Maintaining communication between the oncologist and radiologist is important so that images are read within the right context, Dr. Van den Abbeele emphasized.

“A lot of effort is being applied to reevaluate tumor response criteria and to go beyond unidimensional or bidimensional measurements,” she said. “However, prospective clinical trials are needed to validate imaging measurements and have them be accepted by oncologists.”

Added value
Consider imaging as an add-on value to the clinical and research mission of your institute or practice, Dr. Van den Abbeele advised.

“Radiologists should not be thought of as push button providers. There is so much more to add to the interpretation if we communicate with the oncologist,” she said. “This is why I advocate an open-door policy in my department. We as radiologists need to remain open to being educated by oncologists, and also to educate oncologists about the possibilities that imaging can offer.”

She suggested that strategic planning between radiologists and oncologists needs to keep in line with what services are actually needed. For example, when the Dana-Farber radiologists quantified how much time they were spending giving second-opinion readings on studies that had been done elsewhere, they persuaded the institute to fund a designated radiologist who would be available each day for second readings.

“The Dana-Farber is a large second-opinion center, and the clinicians use us to re-read scans for them. It’s not uncommon for us to change a reading. Although this requires a lot of time, it’s important for us to deliver this service to the clinicians,” she said.

This consultation system has been so successful that when the new Yawkey Center for Cancer Care was designed (it’s slated to open in 2011), the oncologists wanted a second-read radiologist placed on all seven floors.

“That’s a lot of radiologists and it was just not feasible,” Dr. Van den Abbeele said. “We compromised and settled for one second-read radiologist for every three floors. But this just illustrates how valuable that service has been.”

Providing access
It’s important that imaging be perceived as a facilitator and not a gatekeeper, Dr. Van den Abbeele said. The idea is to balance imaging research with the development of imaging strategies that can be translated quickly into clinical use.

The Center for Biomedical Imaging in Oncology has been established at Dana-Farber with two main missions. First, it’s designed to support interdisciplinary collaboration between clinical imaging and pre-clinical imaging. Second, it supports translational research, allowing access to data by disease-focused investigators, basic scientists, and others who are interested.

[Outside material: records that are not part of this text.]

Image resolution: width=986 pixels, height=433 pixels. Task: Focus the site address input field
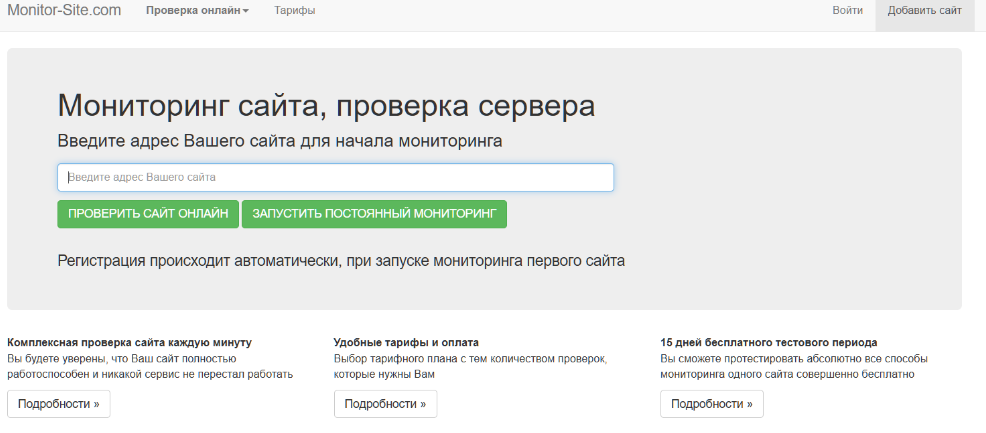point(335,178)
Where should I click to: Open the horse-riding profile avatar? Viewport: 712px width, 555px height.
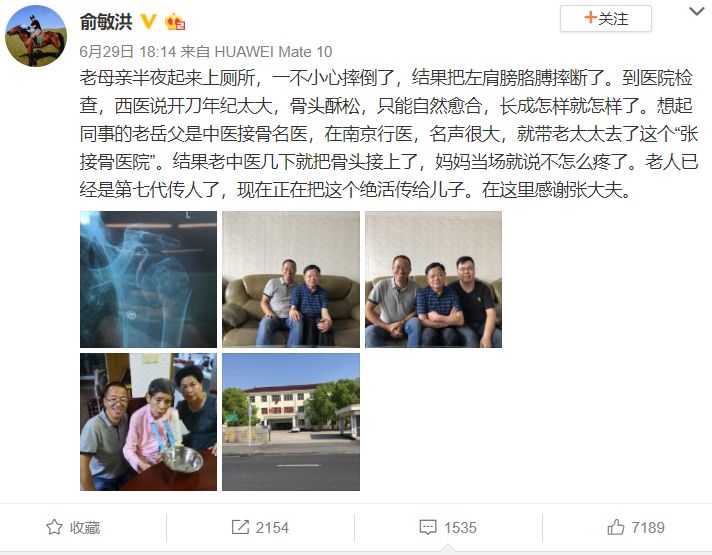[x=36, y=36]
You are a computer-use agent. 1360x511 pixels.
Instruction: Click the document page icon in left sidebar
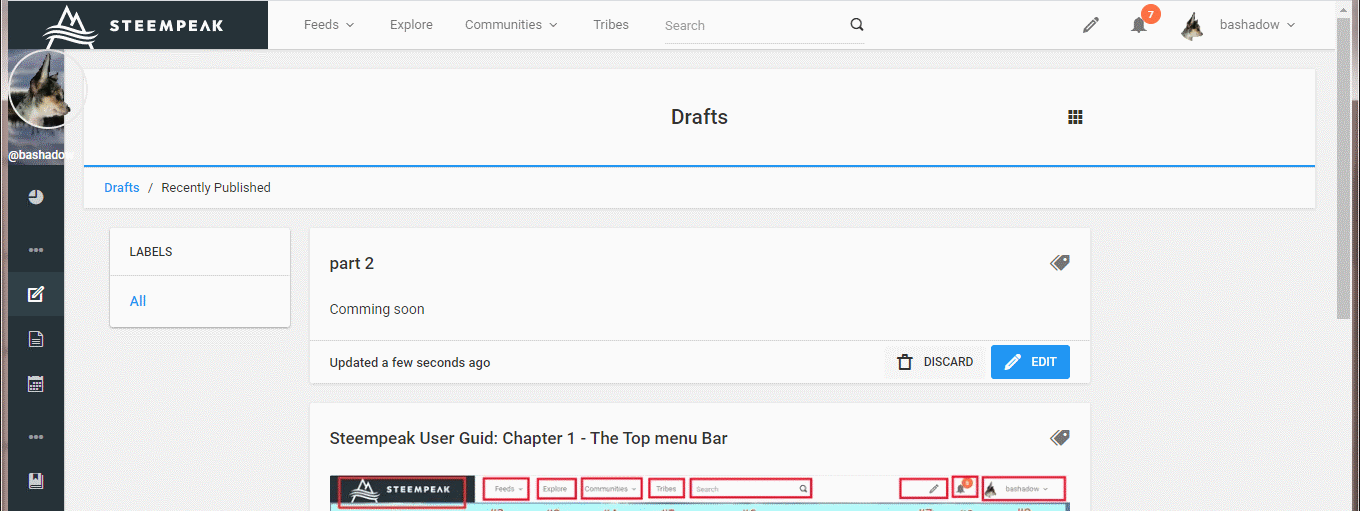pos(36,339)
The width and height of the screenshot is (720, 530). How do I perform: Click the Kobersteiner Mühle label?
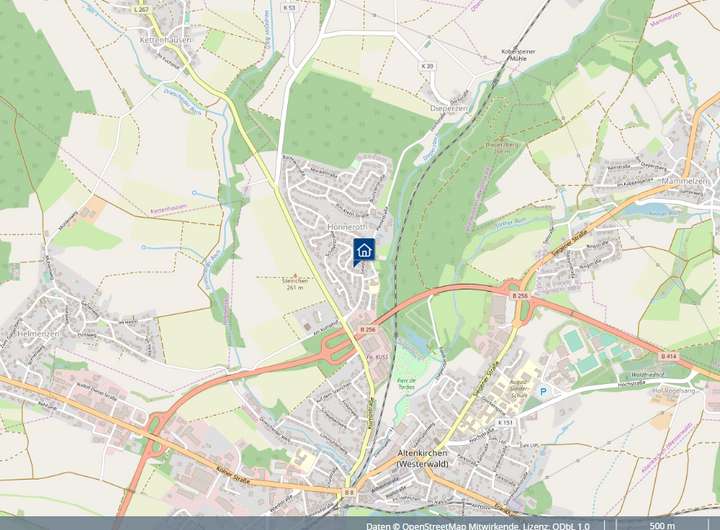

Dana-Farber, along with the Harvard Cancer Center, also has created the Tumor Imaging Metrics Core (www.tumormetrics.org), which offers standardized, longitudinal, radiological measurements for clinical trials at all the institutions affiliated with Harvard.

Participation counts
Oncologists and radiologists have worked closely since both specialties were established. But medical institutions and departments are often organized in a vertical fashion, Dr. Van den Abbeele said, so that each entity becomes self-contained and self-sustaining.

“Patients, on the other hand, are confronted with problems that require a horizontal approach, that is, a strategy that takes into consideration all the aspects involved in problem-solving,” she said. “Radiologists need to become less image-centric and more disease-centric.”

Joining administrative, executive, and scientific committees within an institution is one way for both specialties to move toward a more horizontal approach. She also suggested involvement in educational activities such as residency and fellowship programs.

Finally, Dr. Van den Abbeele encouraged both specialties to keep up with each other’s national organizations, such as ASCO and RSNA. “If you work in a vacuum, you are not going to address relevant clinical questions, and in the end, are not going to help,” she said.